Quando ho scritto “Al Palio di Siena tra vip e veline della malauniversità”, non immaginavo che 19 giorni dopo, presso l’ateneo di Messina, ci sarebbero stati 5 arresti e che, in seguito, il rettore Francesco Tomasello ed i docenti Giovanni Germanà e Salvatore Giannetto sarebbero stati sospesi per due mesi dalle funzioni. Questi i capi d’imputazione: tentata concussione, abuso d’ufficio, peculato e falso. Neppure immaginavo che Mussi e Padoa-Schioppa sottoscrivessero il Patto per l’Università e la Ricerca e che una Commissione Tecnica per la Finanza Pubblica approvasse le Misure per il risanamento finanziario e l’incentivazione dell’efficacia e dell’efficienza del sistema universitario, prendendo atto dell’evidenza e, cioè, che la malversazione dei vertici ha portato al collasso, anche amministrativo, di molti atenei. Mi ponevo, il 2 luglio, la seguente domanda retorica: «questa volta a chi toccherà il tapiro a Staffelli o a un rettore?». A questo punto, non v’è dubbio: dopo l’articolo del Mondo (oggi in edicola e di seguito riprodotto), il tapiro spetta a Staffelli, che s’è purgato alla grande.

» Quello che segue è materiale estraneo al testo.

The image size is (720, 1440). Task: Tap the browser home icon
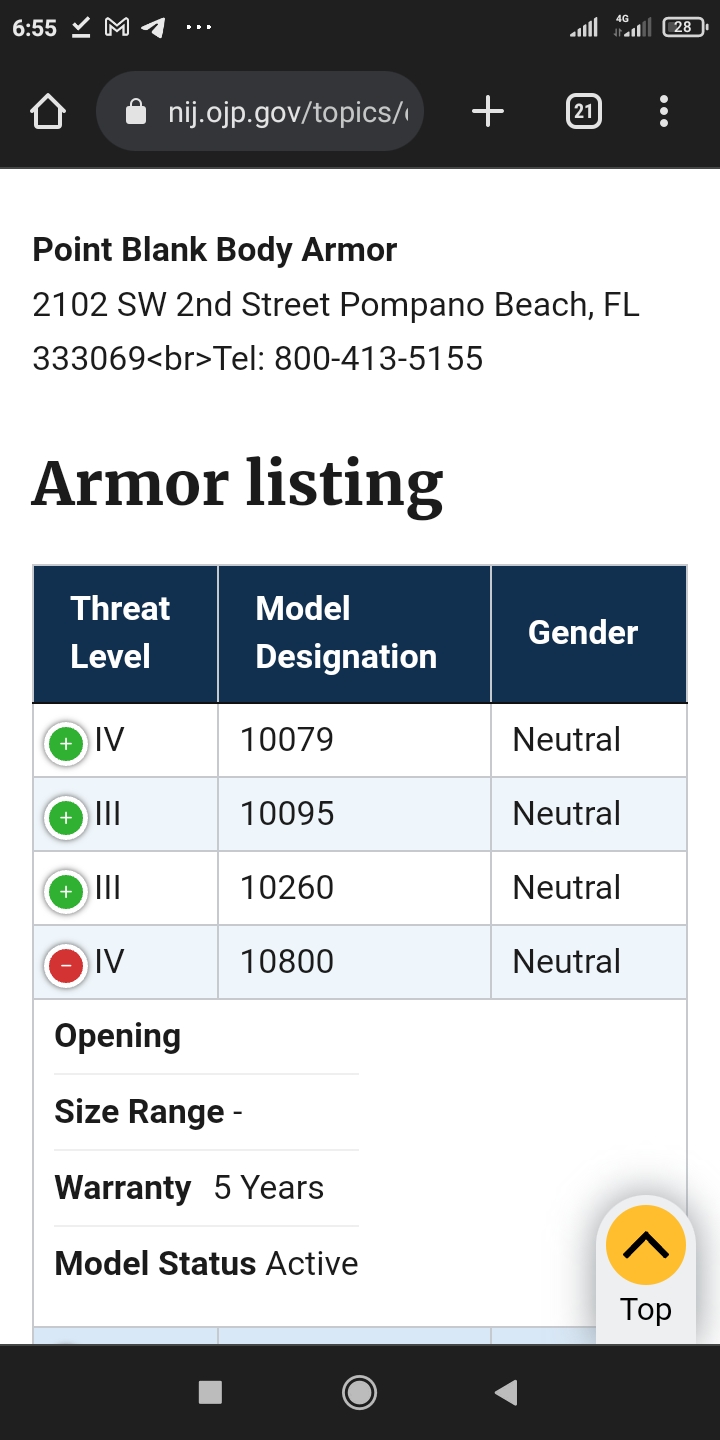[x=48, y=111]
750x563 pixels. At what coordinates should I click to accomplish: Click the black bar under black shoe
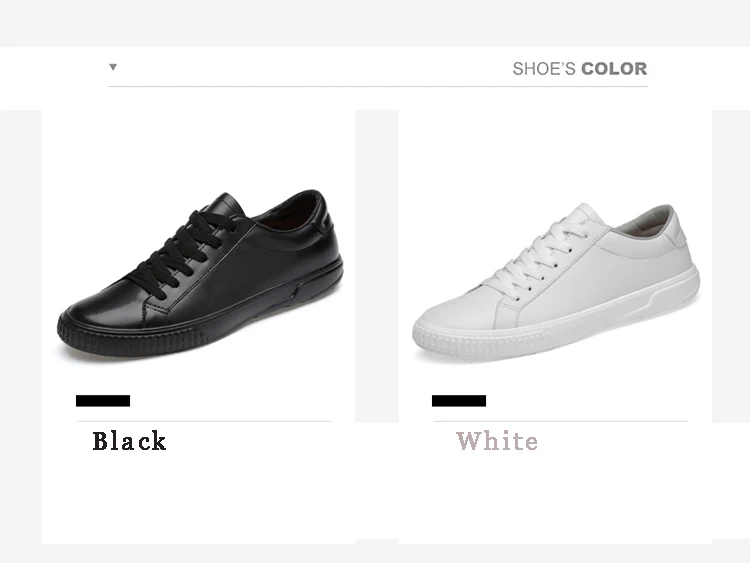[103, 401]
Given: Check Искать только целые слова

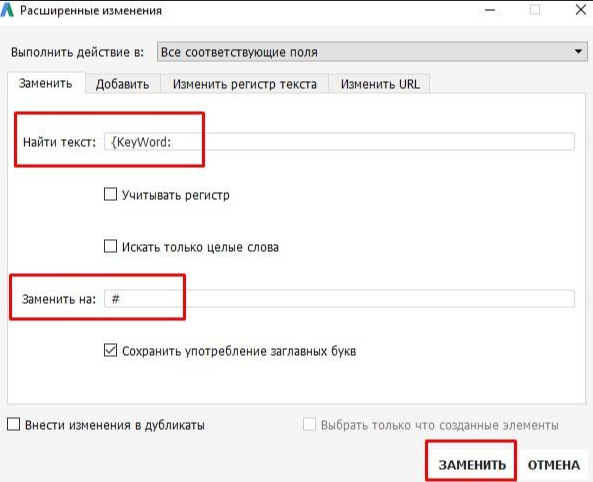Looking at the screenshot, I should click(110, 246).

A VALERIO STAFFELLI UN TAPIRO DAL PROF

Fabio Sottocornola. E se per una volta il tapiro d’oro lo ricevesse Valerio Staffelli, l’inviato del programma televisivo Striscia la notizia che consegna il famoso premio satirico? Sembra uno scherzo, ma non lo è. Certamente vuole fare sul serio Giovanni Grasso, ordinario di anatomia umana all’università di Siena che dalle pagine del suo blog (ilsensodellamisura.com) combatte una battaglia contro la mala università. E da dove ha annunciato di voler consegnare un tapiro proprio a Staffelli, rigido censore dei guasti italiani. Il professore gli ha chiesto, in maniera retorica, che cosa ci faceva il 2 luglio scorso affacciato su piazza del Campo a Siena dalle finestre di palazzo Chigi-Zondadari, preso in affitto (156 mila euro all’anno) dall’ateneo. «Ovvio», dice Grasso, «il giornalista televisivo assisteva al Palio cittadino». Al suo fianco però c’erano, tra gli altri, alcuni rettori alla guida di università in piena crisi economica come il padrone di casa Silvano Focardi o Augusto Marinelli di Firenze (disavanzo previsto di 32 milioni per il 2007). Nel gruppetto c’era anche Antonio Tamburro, dall’ottobre scorso numero uno all’università della Basilicata, citata dalla Corte dei conti regionale per «ipotesi di mala gestio di beni pubblici». E soprattutto Francesco Tomasello (Messina) che due settimane dopo il Palio è risultato indagato (tentata concussione e abuso d’ufficio) in un’inchiesta su concorsi truccati. Per lui i magistrati avevano chiesto anche la sospensione dalle funzioni. Insomma tutti meritevoli di un tapiro che però Staffelli non ha consegnato. Così adesso Grasso è pronto a entrare in azione.